- _TO DO_: The output must be exactly the lines from the "من نحن (330, 2254)" line through the end of the listing below, with no picture included.

- _PROVIDED DATA_:
=== Begin Enclosure ===
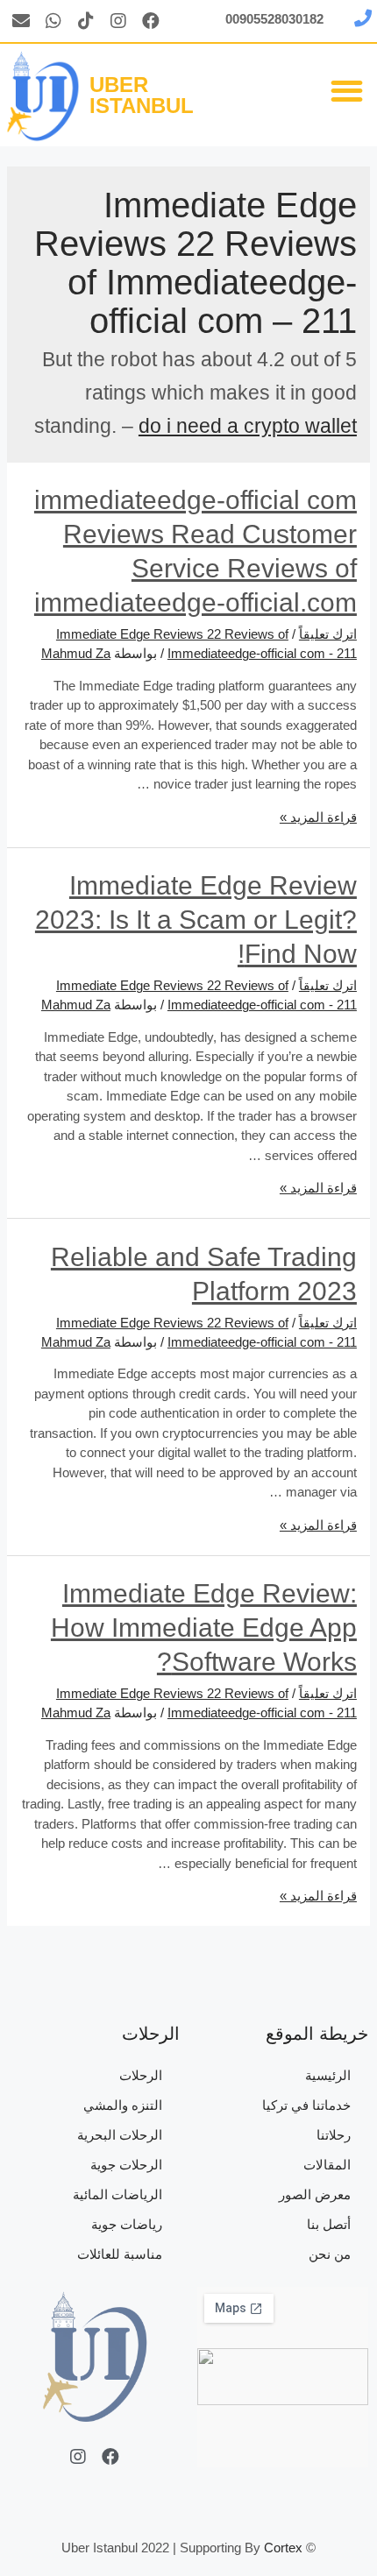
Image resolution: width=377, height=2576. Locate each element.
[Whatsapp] (53, 21)
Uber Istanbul (141, 95)
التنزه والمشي (122, 2105)
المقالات (327, 2164)
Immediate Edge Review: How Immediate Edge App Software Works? (204, 1627)
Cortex (283, 2547)
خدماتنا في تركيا (306, 2105)
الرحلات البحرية (119, 2134)
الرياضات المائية (117, 2194)
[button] (347, 91)
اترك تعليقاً (328, 633)
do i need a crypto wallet (248, 425)
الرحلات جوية (126, 2164)
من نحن (330, 2254)
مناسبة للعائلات (119, 2254)
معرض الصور (315, 2194)
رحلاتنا (334, 2134)
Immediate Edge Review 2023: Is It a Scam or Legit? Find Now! (196, 919)
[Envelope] (21, 21)
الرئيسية (328, 2075)
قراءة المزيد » (318, 817)
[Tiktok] (86, 21)
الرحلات (140, 2075)
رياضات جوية (126, 2224)
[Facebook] (151, 21)
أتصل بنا (329, 2224)
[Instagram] (118, 21)
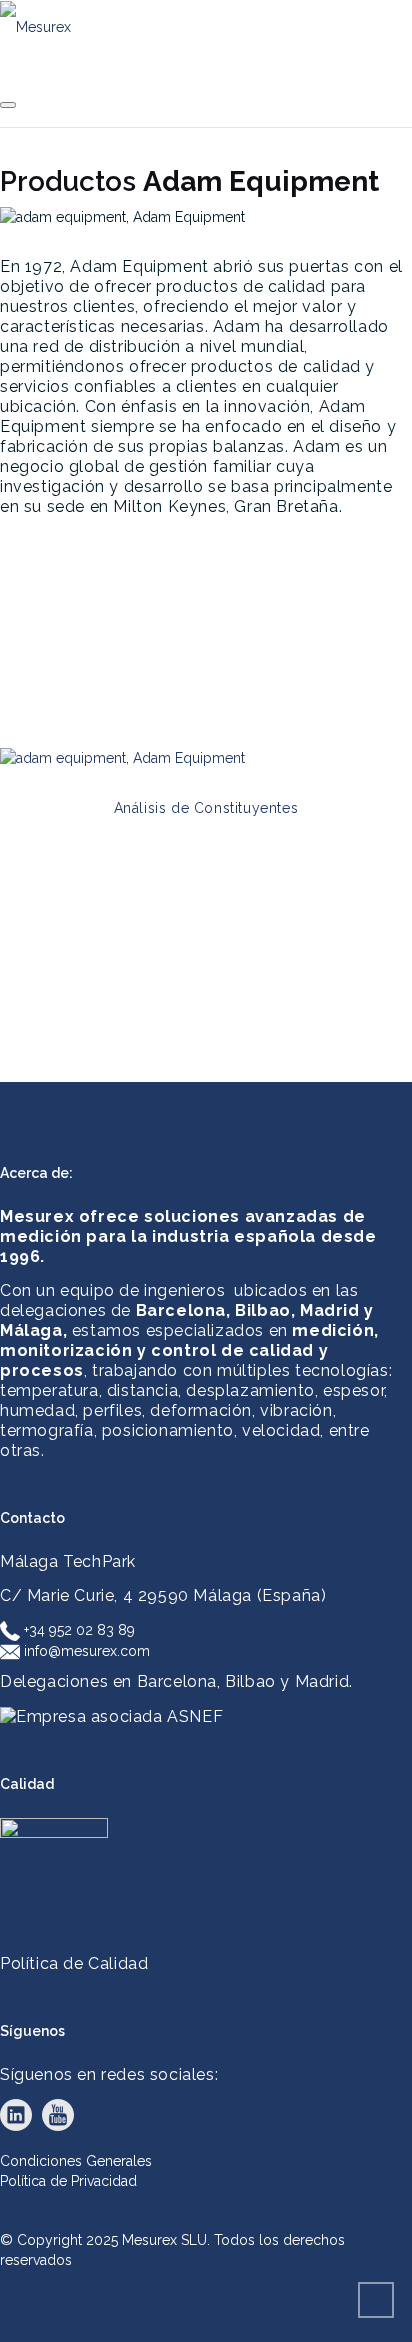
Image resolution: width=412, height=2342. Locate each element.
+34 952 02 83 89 (77, 1630)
=== End Enclosure ===
- _RESPONSE_:
من نحن (330, 2254)
مناسبة للعائلات (119, 2254)
معرض الصور (315, 2194)
رحلاتنا (334, 2134)
Immediate Edge Review 2023: Is It a Scam or Legit? Find Now! (196, 919)
[Envelope] (21, 21)
الرئيسية (328, 2075)
قراءة المزيد » (318, 817)
[Tiktok] (86, 21)
الرحلات (140, 2075)
رياضات جوية (126, 2224)
[Facebook] (151, 21)
أتصل بنا (329, 2224)
[Instagram] (118, 21)
Image resolution: width=412, height=2342. Locate each element.
+34 952 02 83 89 (77, 1630)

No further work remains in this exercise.